►

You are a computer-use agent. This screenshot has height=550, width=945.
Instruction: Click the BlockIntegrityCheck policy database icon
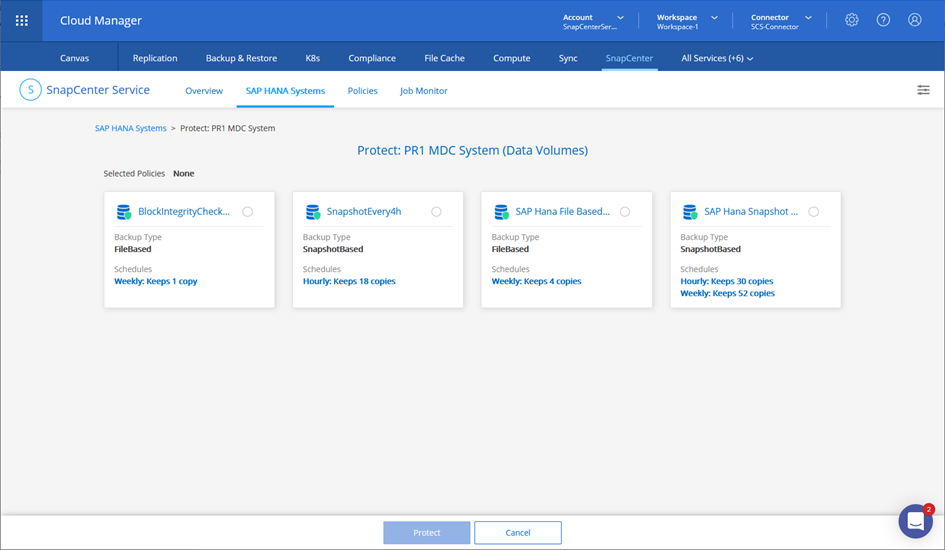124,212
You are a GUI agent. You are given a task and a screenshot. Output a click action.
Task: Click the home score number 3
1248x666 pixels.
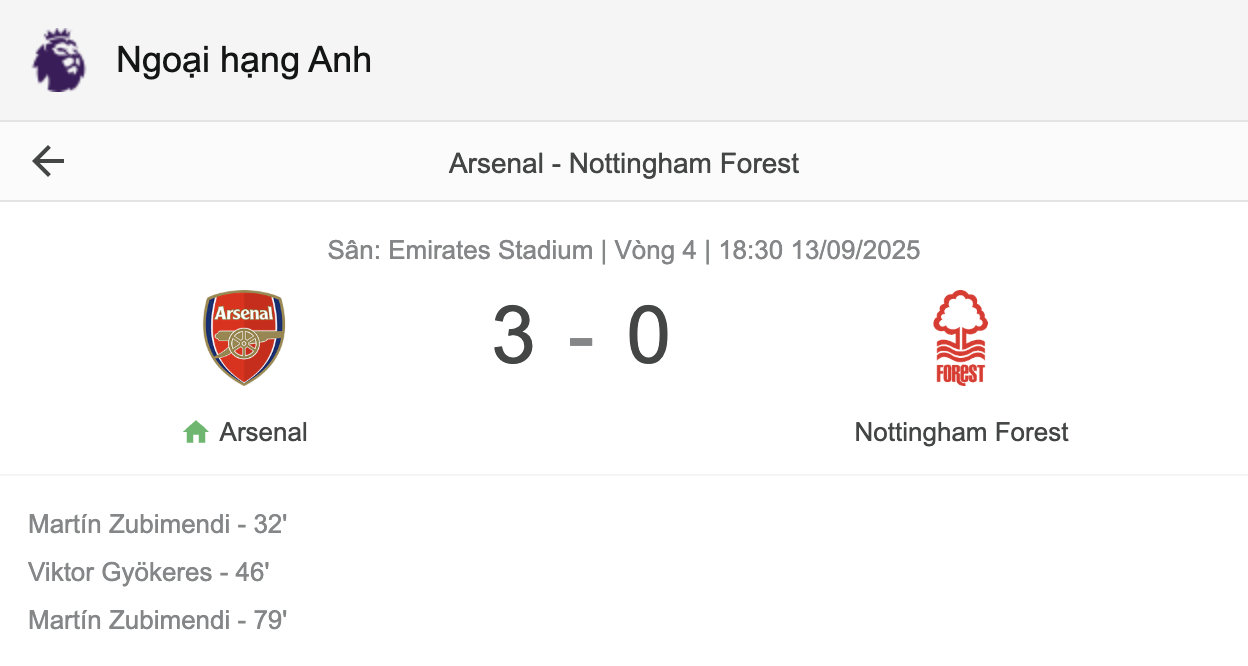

◄
►

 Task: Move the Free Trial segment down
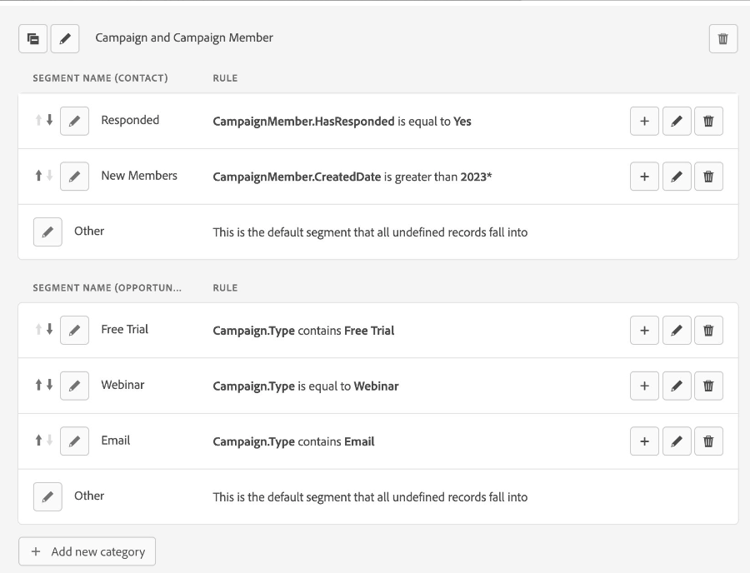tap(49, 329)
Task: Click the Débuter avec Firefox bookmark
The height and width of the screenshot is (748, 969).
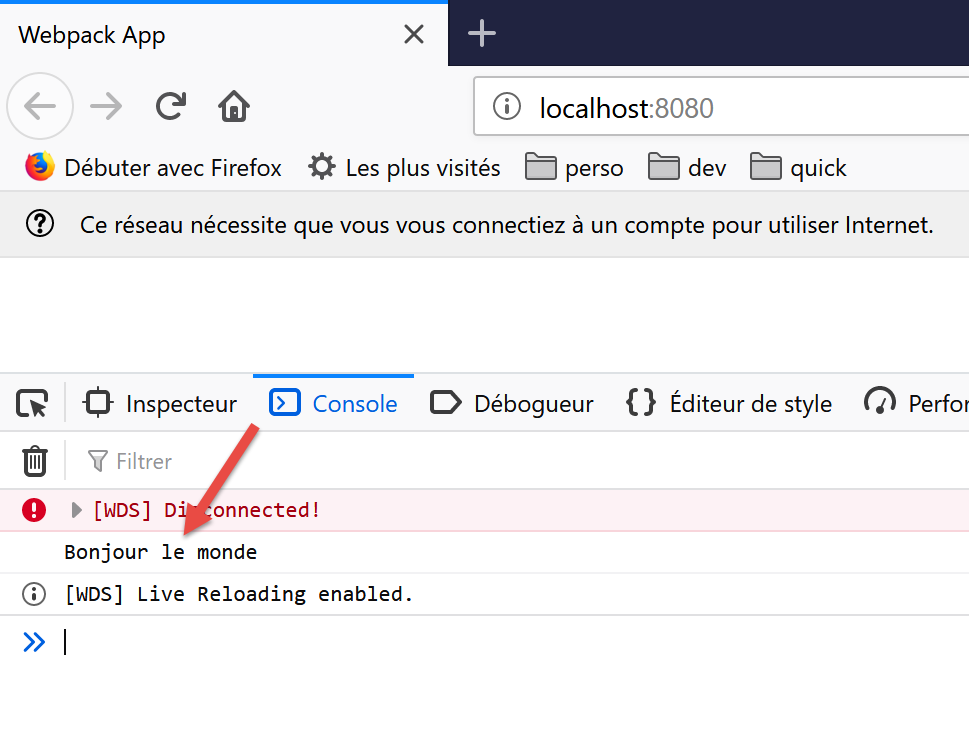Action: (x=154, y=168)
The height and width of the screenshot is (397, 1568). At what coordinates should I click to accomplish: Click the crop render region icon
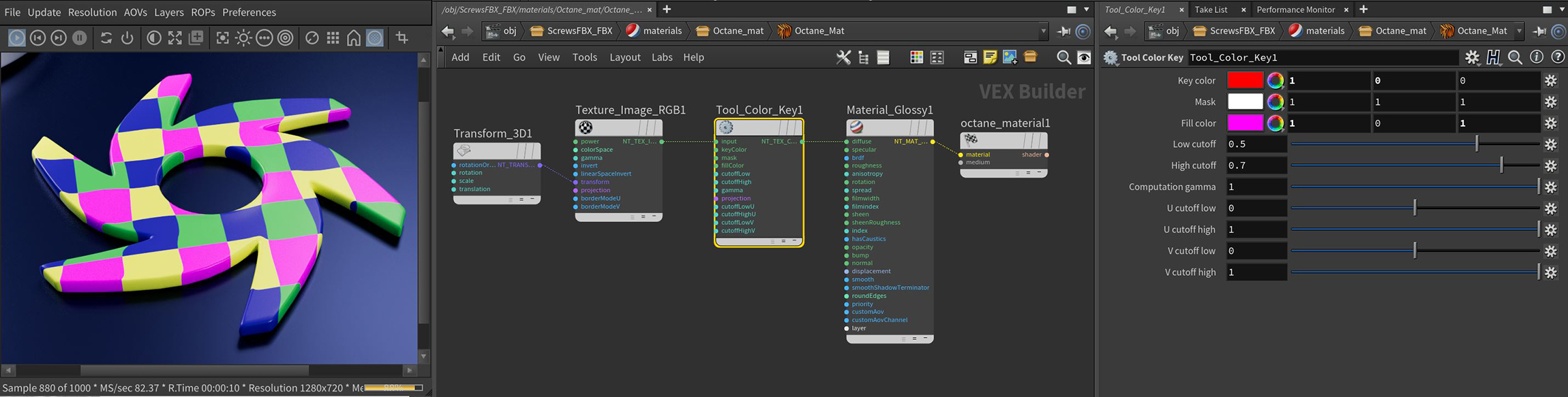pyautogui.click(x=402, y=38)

◄
►

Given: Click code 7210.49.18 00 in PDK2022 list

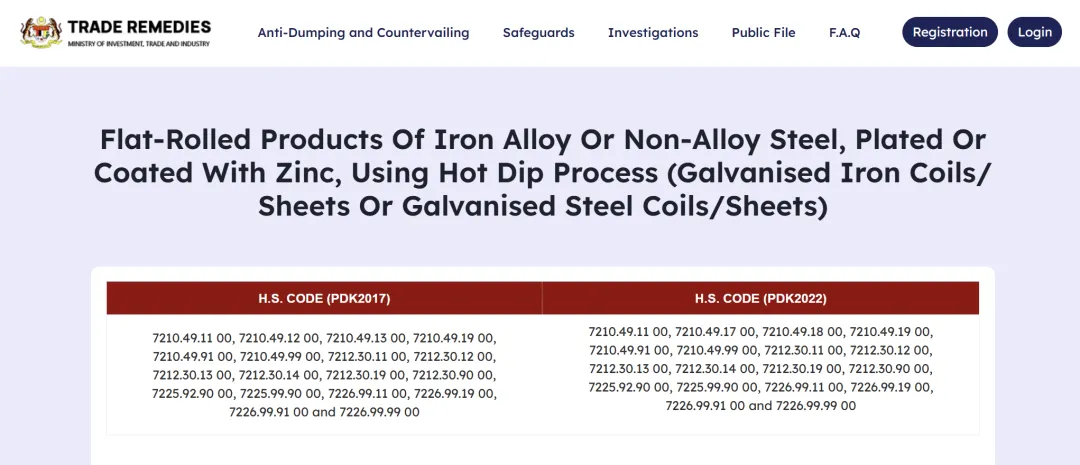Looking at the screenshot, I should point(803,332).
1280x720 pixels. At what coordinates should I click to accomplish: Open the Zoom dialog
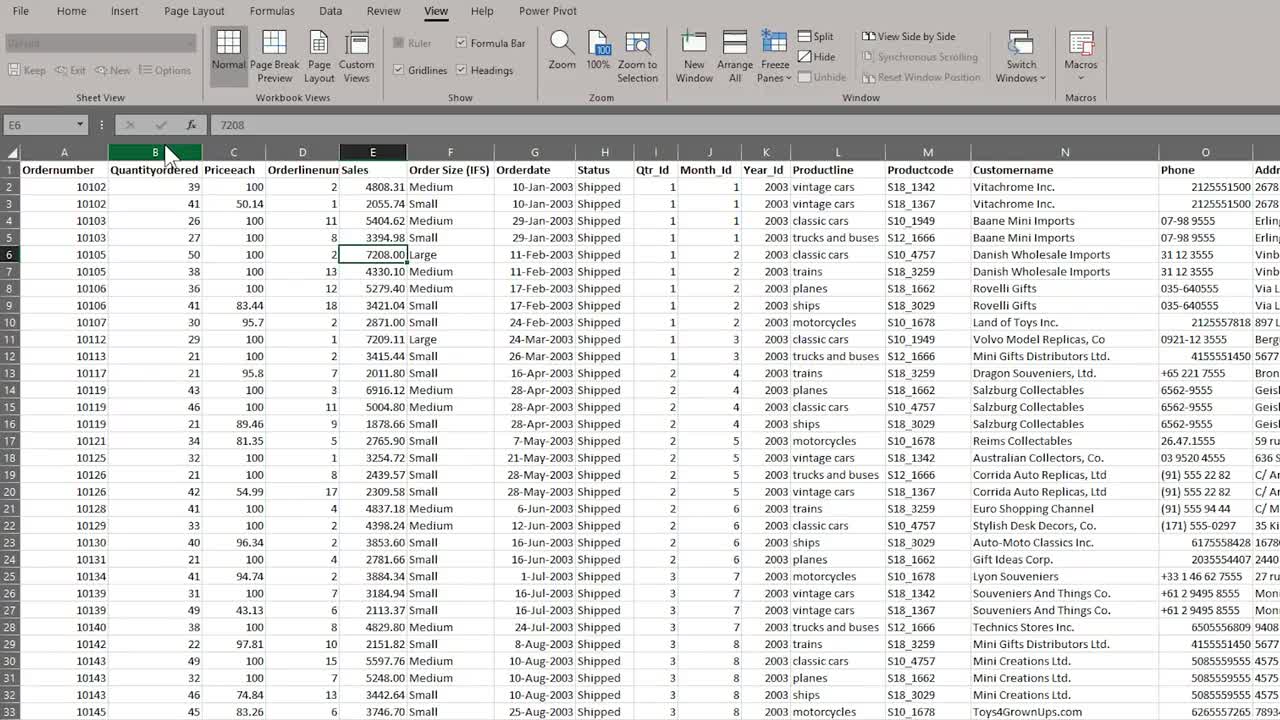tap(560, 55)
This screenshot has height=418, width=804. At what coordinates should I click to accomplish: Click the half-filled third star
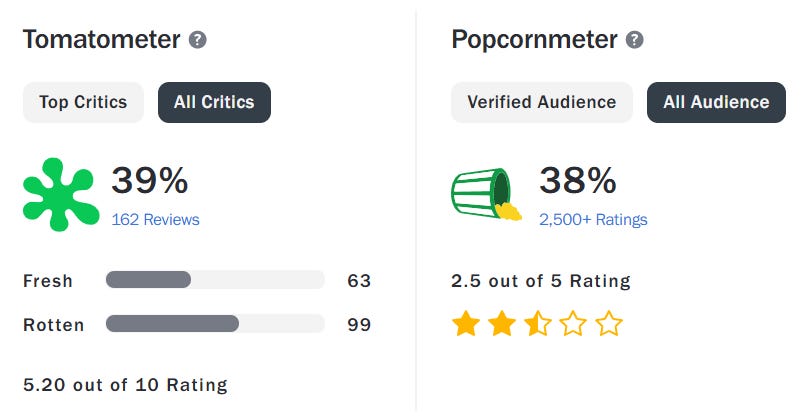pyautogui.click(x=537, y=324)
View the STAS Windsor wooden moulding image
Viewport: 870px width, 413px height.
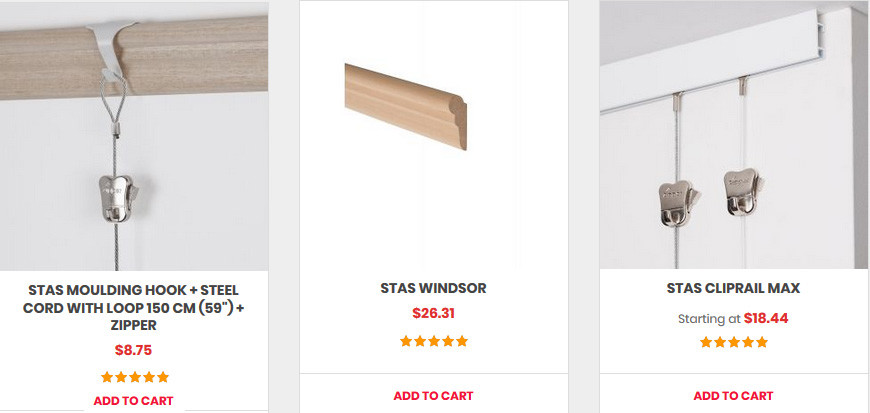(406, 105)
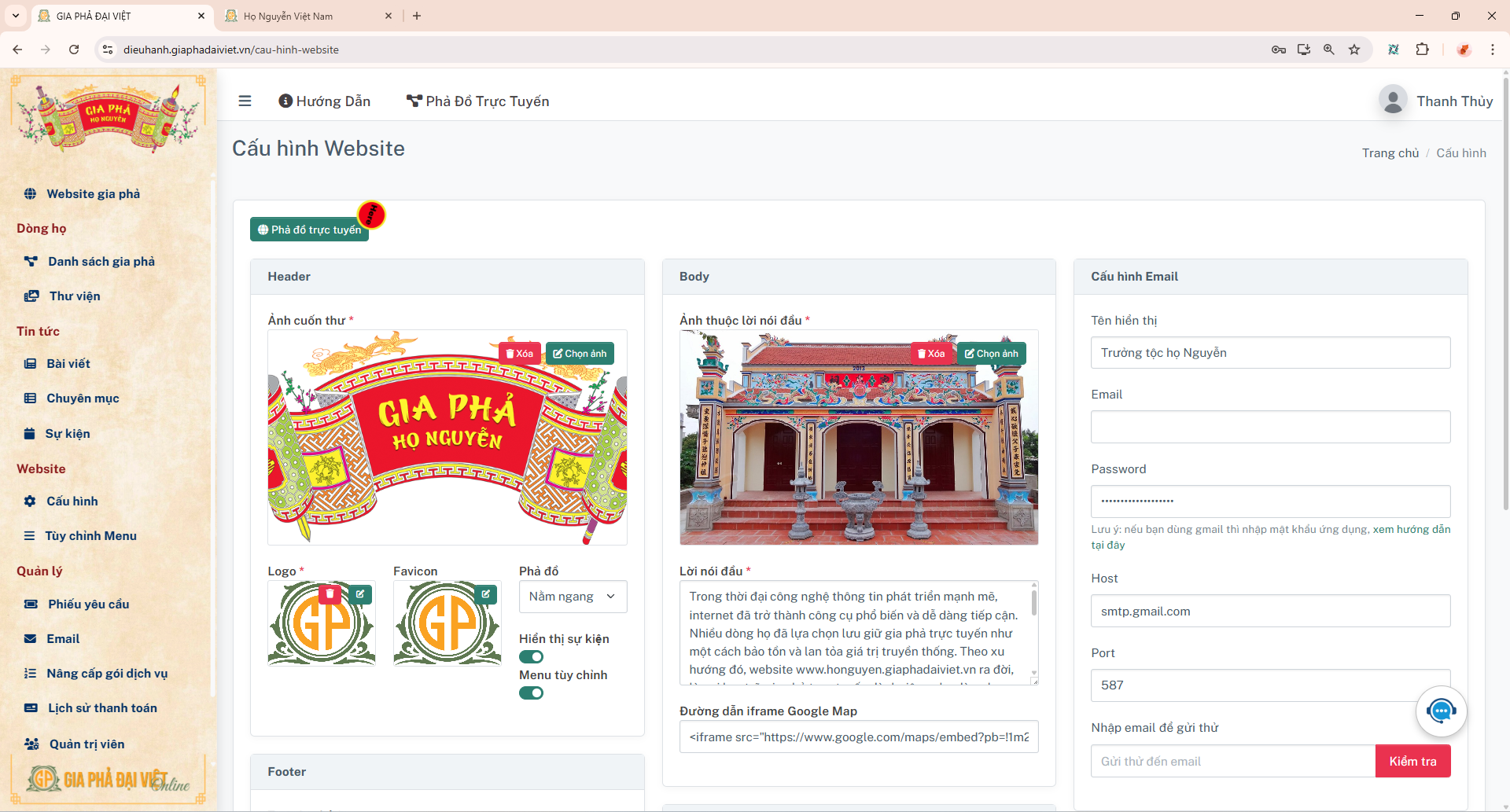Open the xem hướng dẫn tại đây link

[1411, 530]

◄

* **WHAT YOU NEED TO DO**
Of the lines above, retype only those from the line containing "Task: Click the home score number 3" through the line containing "1248x666 pixels.", including both, exactly.

* **EXERCISE SOLUTION**
Task: Click the home score number 3
1248x666 pixels.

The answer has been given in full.